The AI boom will likely bring many more such backlashes in the years ahead, given precarious resources across much of the region.
Thailand’s bid should be read against that backdrop, and its most telling asset is not the BOI’s headline numbers but who is doing the building.
Gulf Development — the country’s largest privately-held power producer — has pledged up to 140 billion baht over five years to expand from roughly 200 megawatts of data center capacity toward 2,000, in partnership with Google, which is putting $1 billion into a Bangkok cloud region, as well as Microsoft and a Singtel-AIS venture.
Arguably, that’s the whole story in one company. When reliable power — “firm power,” as it’s known in the business — is the leading hurdle, whoever already owns the power plants is halfway to the finish line.
Elsewhere in ASEAN
CBRE now ranks Thailand alongside Indonesia as a high-growth Asia-Pacific destination, with Eastern Economic Corridor campuses scaling past 300 megawatts.
The caveat is that BOI approval is not a guarantee of a built facility, and Thailand’s own promoters concede that power readiness and a thin pool of skilled operators remain real constraints. Approved value, signed agreements and operational megawatts are three different things.
Indonesia is the market where scale and sovereignty collide most directly, which makes it the one to watch. Microsoft has committed $1.7 billion and Nvidia a smaller sum to a venture in Solo, but the more telling deal is RangeIDC’s $5 billion campus in Batam — the first overseas project for a Shenzhen-listed operator, sited on an island that is itself a low-latency (i.e., data speed) annex of Singapore.
Jakarta is simultaneously building a sovereign-AI story around GPU Merdeka and the Sahabat-AI local-language models, pitching domestic control of compute as a national project.
Chinese capital, American chips and Indonesian sovereignty rhetoric are being poured into the same concrete. How Jakarta manages that triangle will tell us more about the region’s direction than any megawatt tally.
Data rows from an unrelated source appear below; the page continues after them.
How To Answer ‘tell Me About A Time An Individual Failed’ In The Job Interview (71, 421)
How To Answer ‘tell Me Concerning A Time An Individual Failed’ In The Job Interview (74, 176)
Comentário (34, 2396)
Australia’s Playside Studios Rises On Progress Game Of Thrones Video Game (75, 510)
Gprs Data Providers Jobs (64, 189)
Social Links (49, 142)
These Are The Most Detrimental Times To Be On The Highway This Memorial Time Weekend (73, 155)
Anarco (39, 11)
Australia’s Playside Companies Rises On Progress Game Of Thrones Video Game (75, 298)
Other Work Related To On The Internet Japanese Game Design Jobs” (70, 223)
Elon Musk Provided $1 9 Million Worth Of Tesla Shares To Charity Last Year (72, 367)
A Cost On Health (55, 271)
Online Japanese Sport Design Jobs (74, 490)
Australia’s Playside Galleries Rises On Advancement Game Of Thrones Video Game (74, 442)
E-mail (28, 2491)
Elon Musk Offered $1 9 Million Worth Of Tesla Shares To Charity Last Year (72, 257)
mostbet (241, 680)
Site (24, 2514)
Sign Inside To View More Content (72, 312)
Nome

The Philippines is the market that most regional analyses leave out, and the omission is a story in itself. The country has a credible pipeline — ABB recently energized VITRO Santa Rosa in Laguna, billed as the country’s first AI-ready hyperscale site, with announced builds from ePLDT, STT GDC, Digital Edge and others behind it.
What holds it back is structural: grid-delivered power costs around $154 per megawatt-hour, the second-highest in ASEAN after Singapore, on a grid that cautious investors consider high risk.
On the other hand, Manila has the land, the connectivity and an anglophone workforce. But until it can guarantee firm power, it will remain the market everyone thinks of last.
AI eyes on Vietnam
Vietnam is the mover to watch on the variable governments actually control — the rules. Hanoi now permits wholly foreign-owned data centers, an unusual move that reportedly drew more than $7 billion in AI data center commitments before the country’s national AI law took effect in March.
STT VNG’s second Ho Chi Minh City hyperscale facility was due online in the first half of this year, and Nvidia has planted a research center and acquired a domestic AI unit.
Notably, the ceiling here is not Vietnamese policy, but Washington’s: US export controls on advanced accelerators stretched local procurement times from eight weeks to 26 weeks and pushed spot prices for high-end cards to punishing levels, splitting the market between operators with offshore access to chips and those without.
And perhaps that best sums up ASEAN’s AI story in miniature. Southeast Asia’s data center buildout is routinely described as a digital-economy success story. Aggregate capacity may well triple by 2030. But the underlying contest is not for an “AI city.”
It is about who can deliver firm, increasingly green electricity; defend their water tables against the first stirrings of organized public anger; and balance American silicon and Chinese capital without being captured by either — a difficult-to-achieve outcome in an every-nation-for-itself ASEAN.
Chris Taylor is a senior risk consultant at Access Asia Group, a due-diligence consultancy based in Singapore.